(Collected data entries)

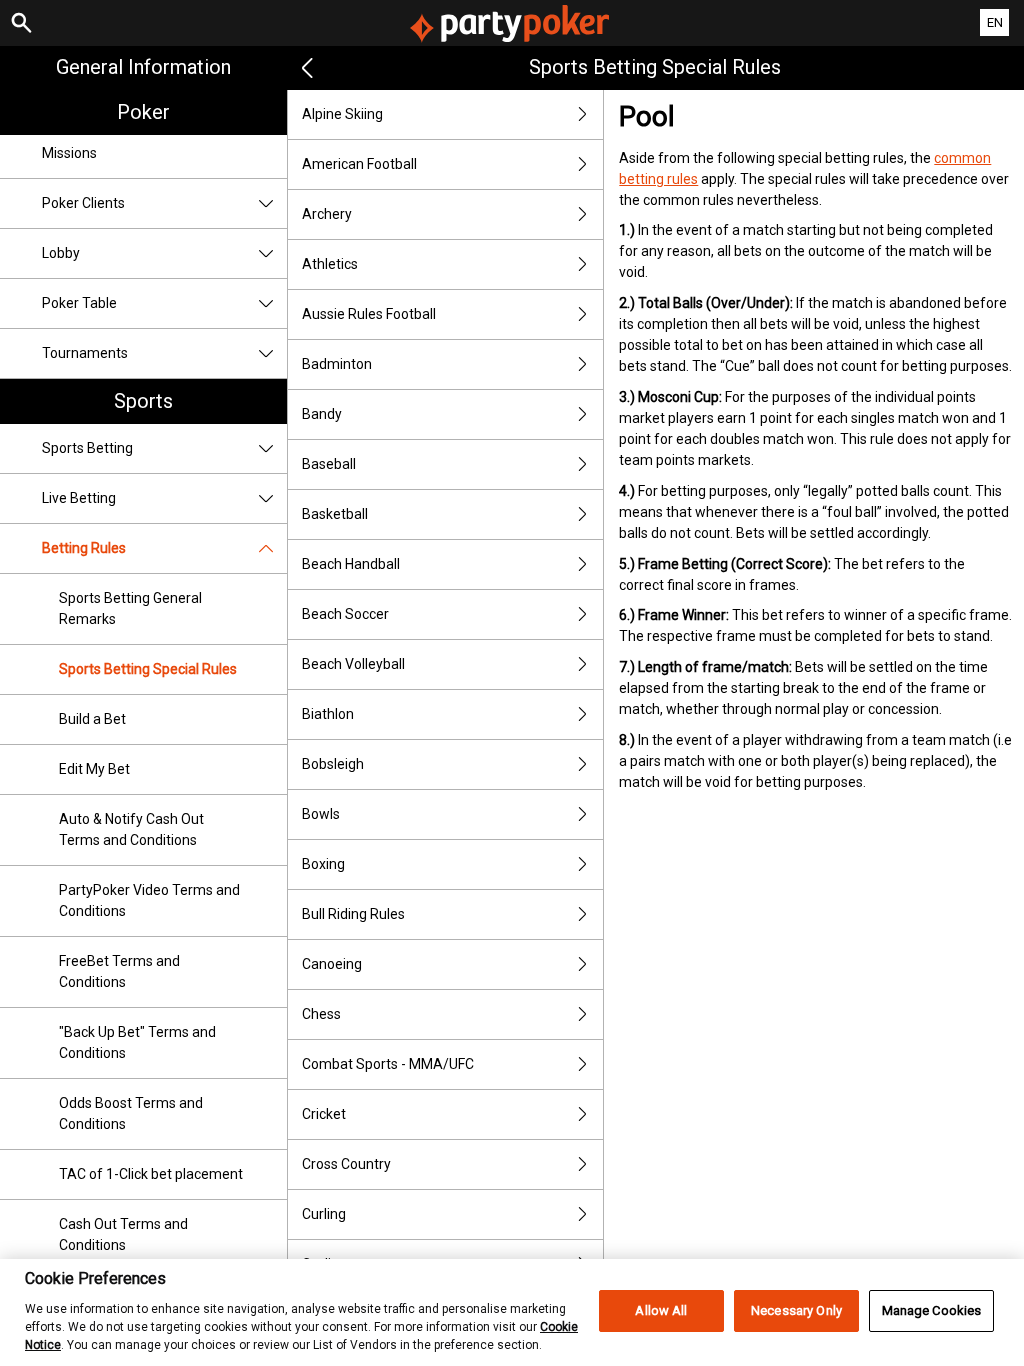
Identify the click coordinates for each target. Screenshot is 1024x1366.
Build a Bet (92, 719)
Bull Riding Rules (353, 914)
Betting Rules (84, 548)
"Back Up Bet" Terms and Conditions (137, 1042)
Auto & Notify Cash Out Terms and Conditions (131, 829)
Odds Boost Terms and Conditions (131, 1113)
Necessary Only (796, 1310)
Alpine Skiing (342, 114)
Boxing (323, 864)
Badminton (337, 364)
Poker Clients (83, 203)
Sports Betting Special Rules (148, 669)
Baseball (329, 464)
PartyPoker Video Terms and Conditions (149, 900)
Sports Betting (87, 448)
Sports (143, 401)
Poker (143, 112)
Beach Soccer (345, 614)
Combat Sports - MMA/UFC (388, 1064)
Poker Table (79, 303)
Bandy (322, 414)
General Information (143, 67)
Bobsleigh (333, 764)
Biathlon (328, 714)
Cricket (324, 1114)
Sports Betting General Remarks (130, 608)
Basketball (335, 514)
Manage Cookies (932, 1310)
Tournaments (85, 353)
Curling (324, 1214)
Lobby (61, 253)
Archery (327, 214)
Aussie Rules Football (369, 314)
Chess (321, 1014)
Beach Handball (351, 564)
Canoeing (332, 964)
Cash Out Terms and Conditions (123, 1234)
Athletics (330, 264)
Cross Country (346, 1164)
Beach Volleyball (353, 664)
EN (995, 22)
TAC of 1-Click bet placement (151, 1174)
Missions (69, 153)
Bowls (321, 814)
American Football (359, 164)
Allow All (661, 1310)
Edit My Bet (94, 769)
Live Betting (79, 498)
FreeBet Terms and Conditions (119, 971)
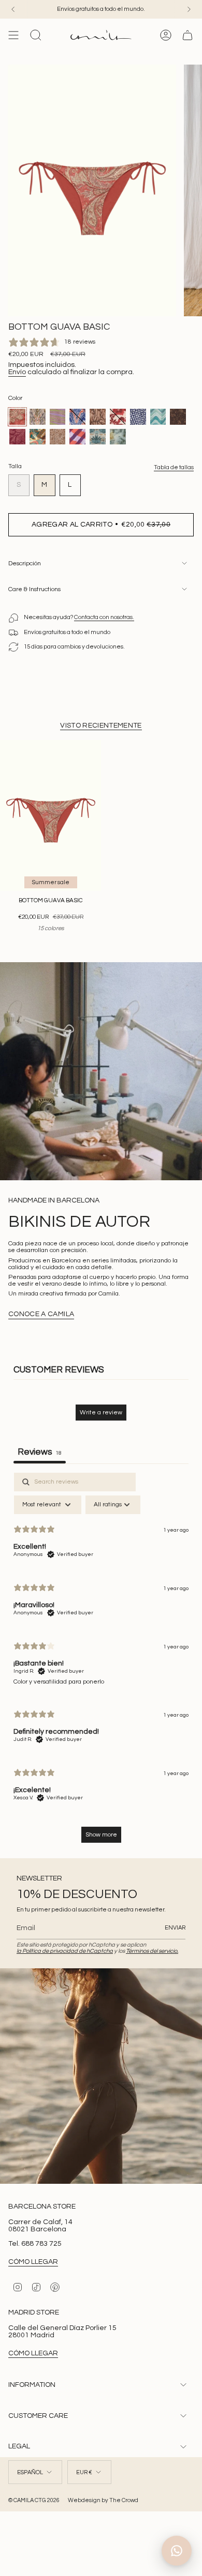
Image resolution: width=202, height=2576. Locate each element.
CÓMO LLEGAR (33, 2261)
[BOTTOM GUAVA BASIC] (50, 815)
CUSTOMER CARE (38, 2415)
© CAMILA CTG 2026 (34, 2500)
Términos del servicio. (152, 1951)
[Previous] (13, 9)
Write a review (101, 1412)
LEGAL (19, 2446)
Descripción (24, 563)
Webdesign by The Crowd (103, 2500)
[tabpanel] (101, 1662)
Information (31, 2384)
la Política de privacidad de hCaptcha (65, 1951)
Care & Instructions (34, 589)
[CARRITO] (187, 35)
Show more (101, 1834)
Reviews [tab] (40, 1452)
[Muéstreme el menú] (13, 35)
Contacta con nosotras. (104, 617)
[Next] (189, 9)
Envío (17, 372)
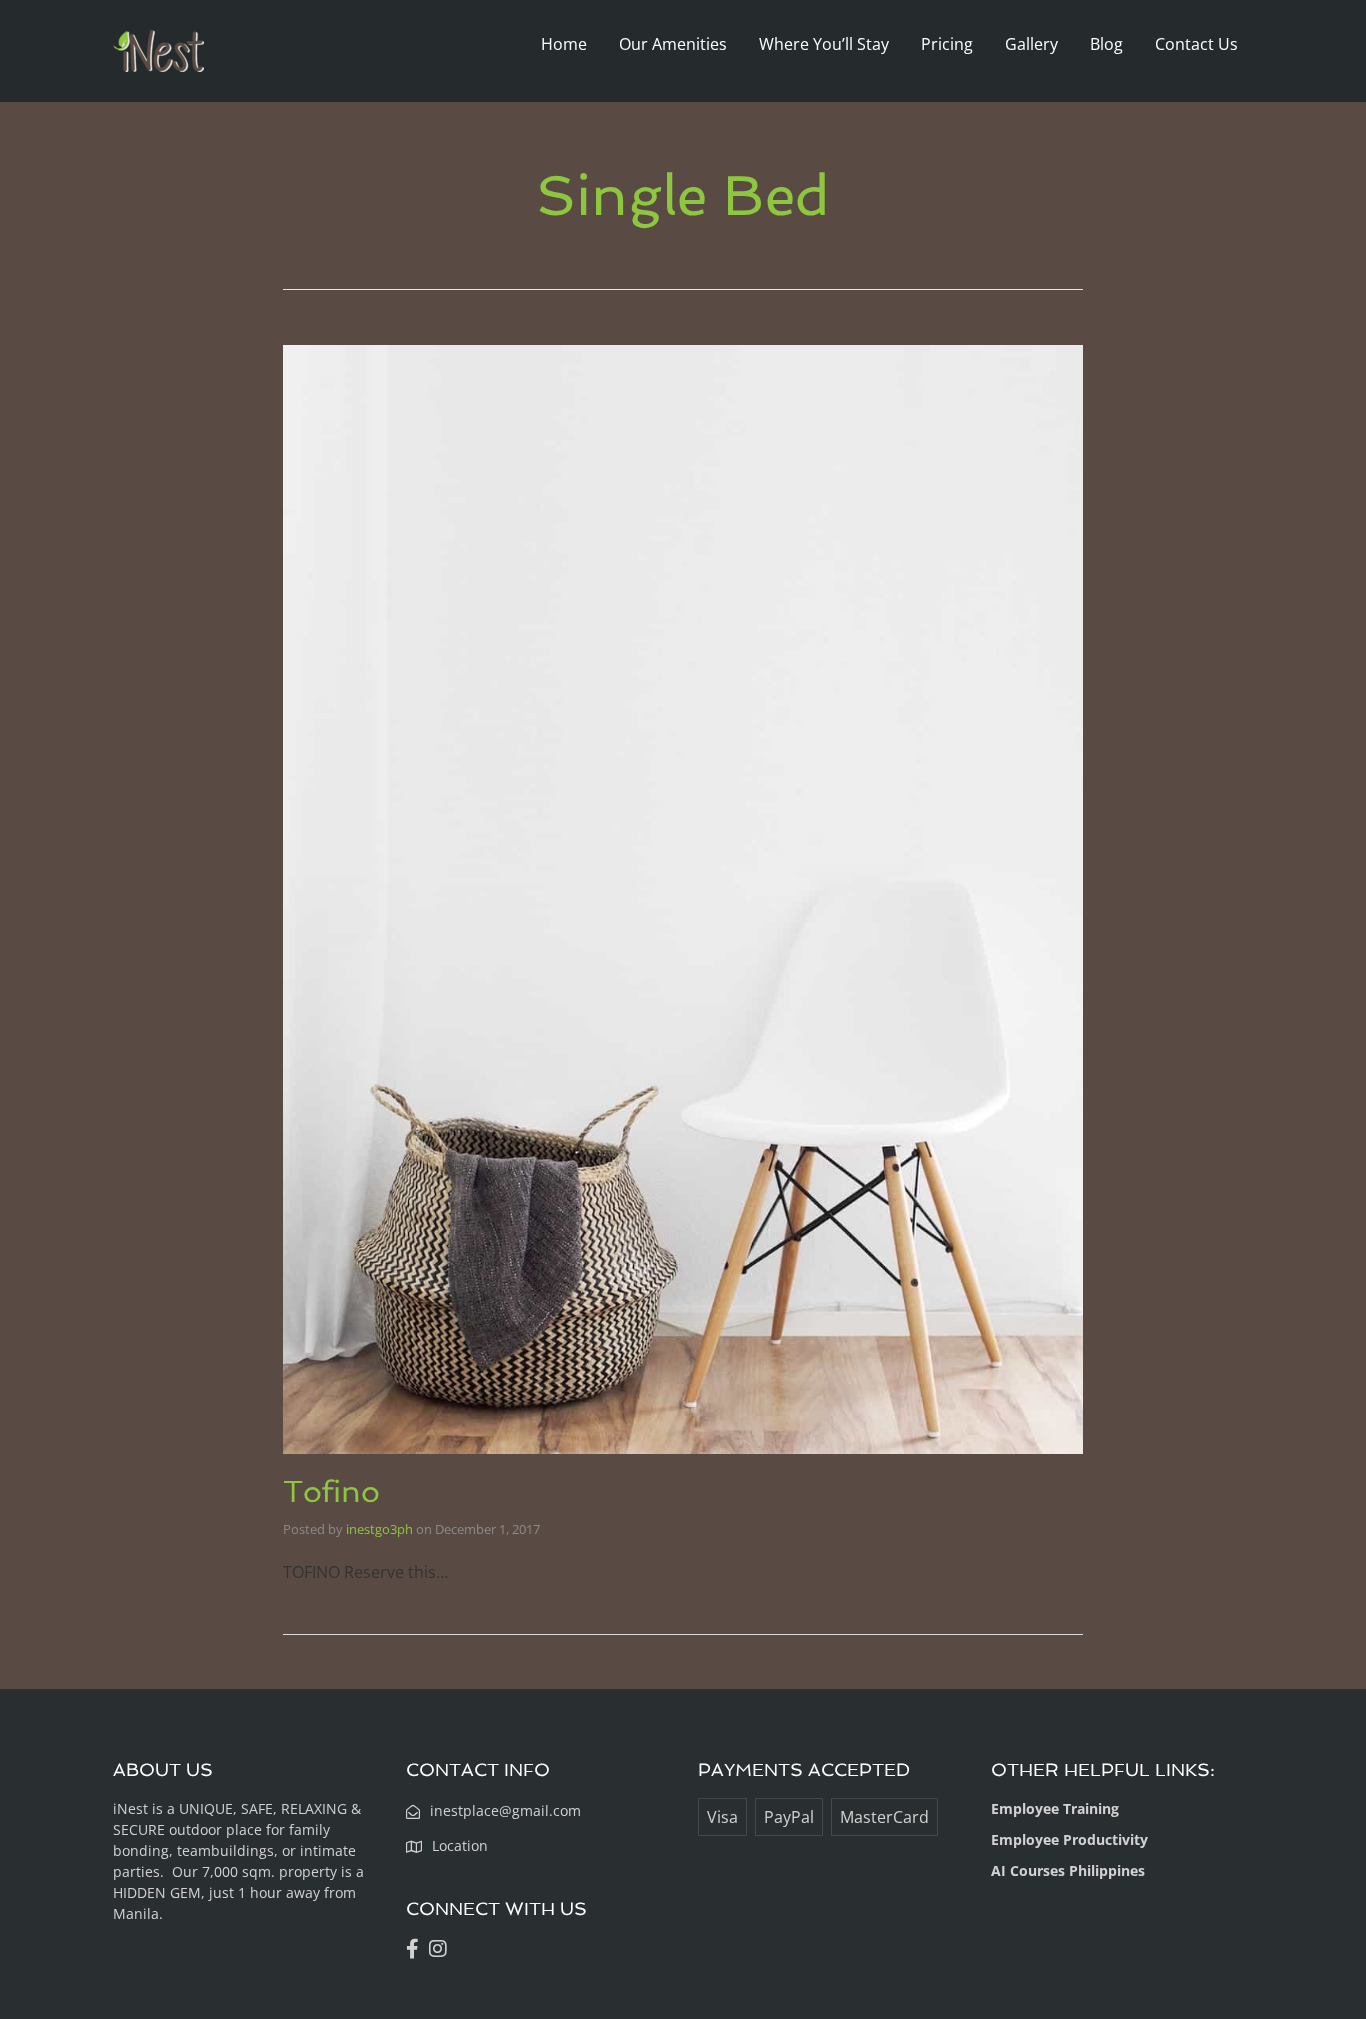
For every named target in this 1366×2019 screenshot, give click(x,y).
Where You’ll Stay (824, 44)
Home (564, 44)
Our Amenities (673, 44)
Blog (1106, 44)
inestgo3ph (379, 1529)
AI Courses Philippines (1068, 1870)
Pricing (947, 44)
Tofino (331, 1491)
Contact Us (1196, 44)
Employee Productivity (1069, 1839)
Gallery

WHAT THIS TASK INVOLVES
If an entry contains an image, print the rest of that entry exactly and leave the image out.

WRITTEN SOLUTION
Identify the click coordinates for each target. Screenshot is 1024x1366.
Build a Bet (92, 719)
Bull Riding Rules (353, 914)
Betting Rules (84, 548)
"Back Up Bet" Terms and Conditions (137, 1042)
Auto & Notify Cash Out Terms and Conditions (131, 829)
Odds Boost Terms and Conditions (131, 1113)
Necessary Only (796, 1310)
Alpine Skiing (342, 114)
Boxing (323, 864)
Badminton (337, 364)
Poker Clients (83, 203)
Sports Betting Special Rules (148, 669)
Baseball (329, 464)
PartyPoker Video Terms and Conditions (149, 900)
Sports Betting (87, 448)
Sports (143, 401)
Poker (143, 112)
Beach Soccer (345, 614)
Combat Sports - MMA/UFC (388, 1064)
Poker Table (79, 303)
Bandy (322, 414)
General Information (143, 67)
Bobsleigh (333, 764)
Biathlon (328, 714)
Cricket (324, 1114)
Sports Betting General Remarks (130, 608)
Basketball (335, 514)
Manage Cookies (932, 1310)
Tournaments (85, 353)
Curling (324, 1214)
Lobby (61, 253)
Archery (327, 214)
Aussie Rules Football (369, 314)
Chess (321, 1014)
Beach Handball (351, 564)
Canoeing (332, 964)
Cash Out Terms and Conditions (123, 1234)
Athletics (330, 264)
Cross Country (346, 1164)
Beach Volleyball (353, 664)
EN (995, 22)
TAC of 1-Click bet placement (151, 1174)
Missions (69, 153)
Bowls (321, 814)
American Football (359, 164)
Allow All (661, 1310)
Edit My Bet (94, 769)
Live Betting (79, 498)
FreeBet Terms and Conditions (119, 971)
Image resolution: width=202, height=2576. Locate each element.
CÓMO LLEGAR (33, 2261)
[BOTTOM GUAVA BASIC] (50, 815)
CUSTOMER CARE (38, 2415)
© CAMILA CTG 2026 (34, 2500)
Términos del servicio. (152, 1951)
[Previous] (13, 9)
Write a review (101, 1412)
LEGAL (19, 2446)
Descripción (24, 563)
Webdesign by The Crowd (103, 2500)
[tabpanel] (101, 1662)
Information (31, 2384)
la Política de privacidad de hCaptcha (65, 1951)
Care & Instructions (34, 589)
[CARRITO] (187, 35)
Show more (101, 1834)
Reviews [tab] (40, 1452)
[Muéstreme el menú] (13, 35)
Contacta con nosotras. (104, 617)
[Next] (189, 9)
Envío (17, 372)
For every named target in this 1366×2019 screenshot, give click(x,y).
Where You’ll Stay (824, 44)
Home (564, 44)
Our Amenities (673, 44)
Blog (1106, 44)
inestgo3ph (379, 1529)
AI Courses Philippines (1068, 1870)
Pricing (947, 44)
Tofino (331, 1491)
Contact Us (1196, 44)
Employee Productivity (1069, 1839)
Gallery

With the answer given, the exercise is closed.